ATO MÉDICO – Por conta do silêncio do MEC, que jamais deu explicações sobre a retirava da Acupuntura da lista de cursos técnicos, desconfia-se que o Ato Médico tenha alguma coisa a ver com isso. O Ato Médico é como ficou conhecido o Projeto de Lei do Senado 268/2002/Projeto de Lei 7703/2006, que regulamenta o trabalho do médico.

A então presidente Dilma Rousseff sancionou o Ato Médico com vetos. Mesmo assim profissionais da área da saúde ainda desconfiam que os médicos querem controlar tudo, até a Acupuntura, que nada tem a ver com medicina ocidental, ou alopática. Nos meios dos acupunturistas, corre a tese de que os médicos estão fazendo cursinhos de acupuntura de fim de semana para reservaram o mercado da Acupuntura, tanto no Sistema Único de Saúde (SUS) como nos planos de saúde.

Diga-se, a Medicina Tradicional Chinesa é milenar e se baseia no taoísmo; para alguém praticá-la é necessário que saiba pelo menos o que é Yin e Yang.
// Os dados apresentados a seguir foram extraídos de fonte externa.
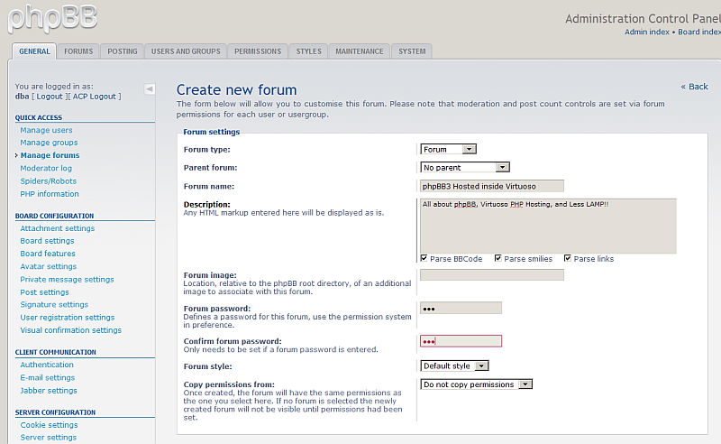Collapse the sidebar with arrow icon

tap(150, 88)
Outra coisa: a MTC trabalha diretamente em meridianos energéticos, que se encontram no corpo etéreo, um corpo sutil que a ciência não reconhece.
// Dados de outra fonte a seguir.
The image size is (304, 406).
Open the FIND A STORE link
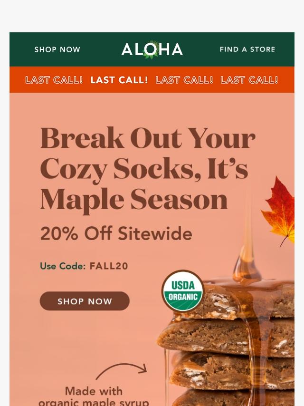click(247, 49)
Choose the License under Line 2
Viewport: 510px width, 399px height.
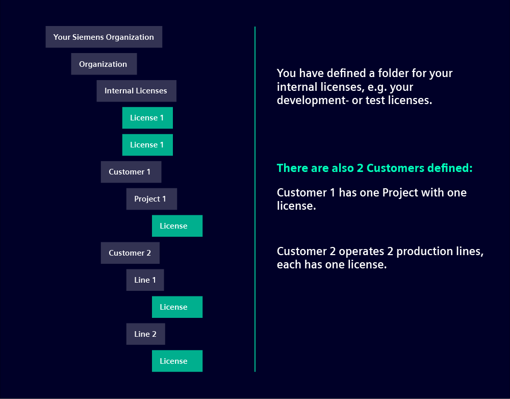(x=177, y=361)
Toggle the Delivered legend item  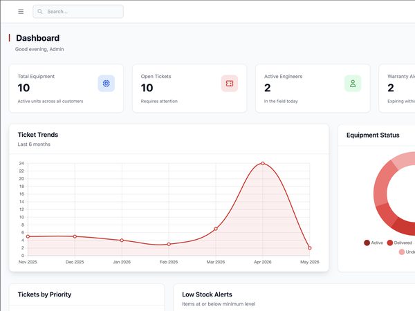click(x=399, y=243)
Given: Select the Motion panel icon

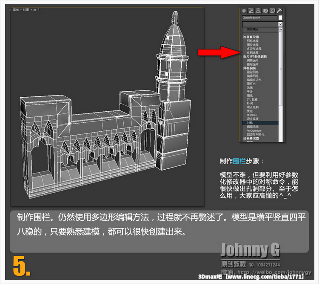Looking at the screenshot, I should (265, 11).
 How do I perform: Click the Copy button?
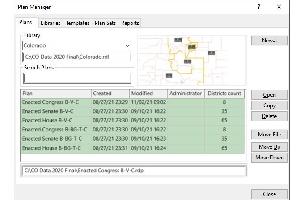tap(269, 106)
Entrei em contato com o secretário da Presidência do Conselho Nacional de Educação, sr. Lindomar Junio, no dia 28 de janeiro, solicitando-lhe que me encaminhasse no sentido de obter esclarecimentos sobre os critérios utilizados na resolução do CNE, relatando-lhe toda a situação exposta nesta matéria. Ele prometeu encaminhar o assunto; continuo aguardando.
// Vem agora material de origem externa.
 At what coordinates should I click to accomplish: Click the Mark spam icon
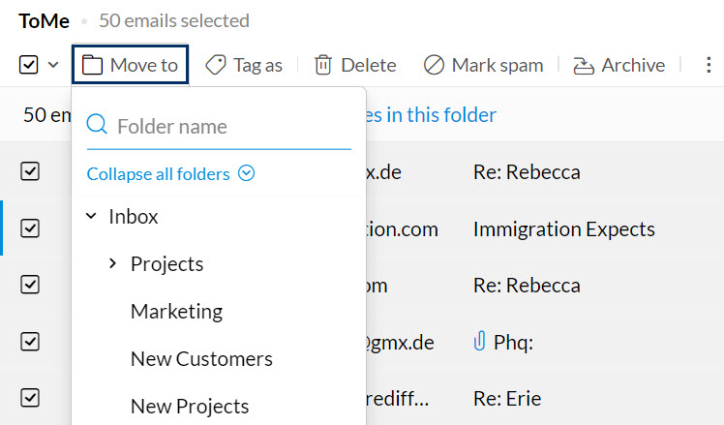tap(435, 65)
Também entrei em contato com a Assessoria de Comunicação Social da SEE/DF sobre o silêncio do órgão. Resposta: “A Secretaria de Estado de Educação do Distrito Federal (SEE/DF) informa que foram verificadas irregularidades no percurso escolar da maioria dos estudantes da Escola Nacional de Acupuntura (ENAC), o que comprometeu a validação de estudos de todos os alunos considerados concluintes pela instituição. A Gerência responsável pela publicação já orientou a instituição quanto aos procedimentos necessários para a publicação dos nomes daqueles alunos que tiveram seus estudos validados. A ENAc não mais possui credenciamento com esta Secretaria de Educação e seu atual funcionamento não permite a oferta de cursos técnicos, somente cursos livres que dispensam autorização deste órgão”.

Fato: Os alunos que começaram a fazer o curso da ENAc antes de dezembro de 2014 têm direito adquirido ao diploma técnico. A desqualificação da prática da Acupuntura ocorre num momento em que a profissão está prestes a ser regulamentada no Congresso Nacional, ou por meio do Projeto de Lei 1.549, de 2003, do deputado Celso Russomanno (PRB/SP), que se encontra na Comissão de Constituição e Justiça e de Cidadania (CCJC) da Câmara, ou por meio do Projeto de Lei 174, de 2017, do Senado, que se encontra na Comissão de Assuntos Sociais da casa.

O projeto do deputado Celso Russomanno apresenta um problema. O relator, deputado Hiran Gonçalves (PP/RR), é contra. Médico, ele acha que somente médicos devem praticar a Acupuntura, apesar de que audiência pública na CCJC mostrou que a filosofia, as técnicas e a prática da medicina alopática, ou medicina ocidental, não tem nada a ver com Medicina Tradicional Chinesa, ou acupuntura, como é conhecida no Brasil.

As entidades que reúnem terapeutas em MTC e práticas integrativas em saúde vêm se mobilizando para impedirem a barbaridade de travarem o projeto de Russomanno. O Brasil rema contra a maré, pois em todo o mundo, especialmente nos países mais ricos do planeta, quem pratica acupuntura são acupunturistas – médicos também, quando submetem-se a cursos de MTC, principalmente curso técnicos, ou faculdades de Medicina Chinesa.

Enquanto a medicina alopática cuida de órgãos, com medicamentos farmacêuticos e cirurgia, a acupuntura cuida do ser humano na sua integralidade: corpo, comportamento e espírito, e a ciência não acredita na existência do espírito.